2. Distributed — partitioned across multiple nodes. Each partition is processed independently by one task on one executor core.

3. Dataset — a collection of serializable objects (strings, integers, tuples, case classes, or any Java/Python objects).

RDD Characteristics

Property	Description
Immutable	Cannot be modified after creation; transformations produce new RDDs
Lazy	Transformations are not executed until an action triggers computation
Partitioned	Split into chunks distributed across the cluster
Typed	Strongly typed in Scala/Java; dynamically typed in Python
In-memory	Default storage is RAM; spills to disk when memory is exhausted

Creating RDDs

from pyspark.sql import SparkSession

spark = SparkSession.builder.appName("RDD Basics").getOrCreate()
sc = spark.sparkContext

# From a Python collection
rdd1 = sc.parallelize([1, 2, 3, 4, 5])
rdd2 = sc.parallelize(range(1000), numSlices=8)   # 8 partitions

# From a file
rdd3 = sc.textFile("s3://bucket/logs/*.log")
rdd4 = sc.textFile("hdfs://namenode/data.txt", minPartitions=4)

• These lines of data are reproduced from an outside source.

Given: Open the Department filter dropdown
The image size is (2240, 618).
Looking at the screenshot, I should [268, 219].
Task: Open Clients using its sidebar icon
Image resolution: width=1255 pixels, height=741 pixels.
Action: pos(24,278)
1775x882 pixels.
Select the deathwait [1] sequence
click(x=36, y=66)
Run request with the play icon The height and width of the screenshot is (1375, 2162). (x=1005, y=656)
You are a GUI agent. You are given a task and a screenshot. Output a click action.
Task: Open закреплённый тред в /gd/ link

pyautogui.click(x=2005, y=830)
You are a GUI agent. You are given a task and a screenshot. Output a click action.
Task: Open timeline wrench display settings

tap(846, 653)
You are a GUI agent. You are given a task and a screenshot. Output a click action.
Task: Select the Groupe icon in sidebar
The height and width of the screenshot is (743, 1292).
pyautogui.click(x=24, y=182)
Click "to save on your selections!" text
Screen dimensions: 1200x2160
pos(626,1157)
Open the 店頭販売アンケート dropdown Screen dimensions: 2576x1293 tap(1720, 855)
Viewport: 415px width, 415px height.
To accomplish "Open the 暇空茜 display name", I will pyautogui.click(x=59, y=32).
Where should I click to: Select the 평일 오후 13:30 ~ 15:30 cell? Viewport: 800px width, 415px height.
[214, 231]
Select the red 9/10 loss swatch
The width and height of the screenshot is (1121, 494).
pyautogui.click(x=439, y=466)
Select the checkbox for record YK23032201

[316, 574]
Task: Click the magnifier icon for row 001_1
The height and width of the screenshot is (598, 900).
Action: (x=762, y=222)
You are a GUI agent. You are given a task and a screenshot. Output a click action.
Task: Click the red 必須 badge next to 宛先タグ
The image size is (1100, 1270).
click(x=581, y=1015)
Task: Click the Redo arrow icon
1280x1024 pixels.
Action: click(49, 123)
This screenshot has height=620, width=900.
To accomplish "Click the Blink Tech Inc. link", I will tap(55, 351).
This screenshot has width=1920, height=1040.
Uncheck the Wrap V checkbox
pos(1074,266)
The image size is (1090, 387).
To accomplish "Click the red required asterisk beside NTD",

# From another RDD (transformation)
rdd5 = rdd1.filter(lambda x: x % 2 == 0)
rdd6 = rdd3.map(lambda line: line.upper())

How Fault Tolerance Works

# Step 1: Create a chain of transformations
raw  = sc.textFile("s3://logs.txt")
filt = raw.filter(lambda l: "ERROR" in l)
msgs = filt.map(lambda l: l.split("|")[2])

# Step 2: If an executor fails mid-job and loses a partition of "msgs":
# - Spark does NOT need a backup copy of the data
# - Spark replays: textFile → filter → map for that partition only
# - Job continues without data loss

msgs.count()   # Completes even if a node fails

RDD Operations

rdd = sc.parallelize(["hello world", "apache spark", "big data"])

# Transformations (lazy)
words   = rdd.flatMap(lambda s: s.split())          # ["hello", "world", ...]
lengths = words.map(lambda w: (w, len(w)))          # [("hello", 5), ("world", 5), ...]
long_w  = words.filter(lambda w: len(w) > 4)       # ["hello", "world", "apache", "spark"]

# Actions (trigger execution)
long_w.collect()      # ["hello", "world", "apache", "spark"]
long_w.count()        # 4
long_w.take(2)        # ["hello", "world"]

RDD vs DataFrame: When to Use Each

In 2025, use DataFrames for the vast majority of work:

Use RDDs When…	Use DataFrames When…
Processing unstructured data (raw text, binary)	Structured/semi-structured data
Complex custom logic that doesn’t map to DataFrame API	SQL-like transformations
Low-level control over partitioning	Automatic Catalyst optimization
Legacy Spark 1.x code	New code — always prefer DataFrames
Python closures with non-serializable objects	Standard column operations

DataFrames are faster (Catalyst + Tungsten), safer (schema enforcement), and more concise.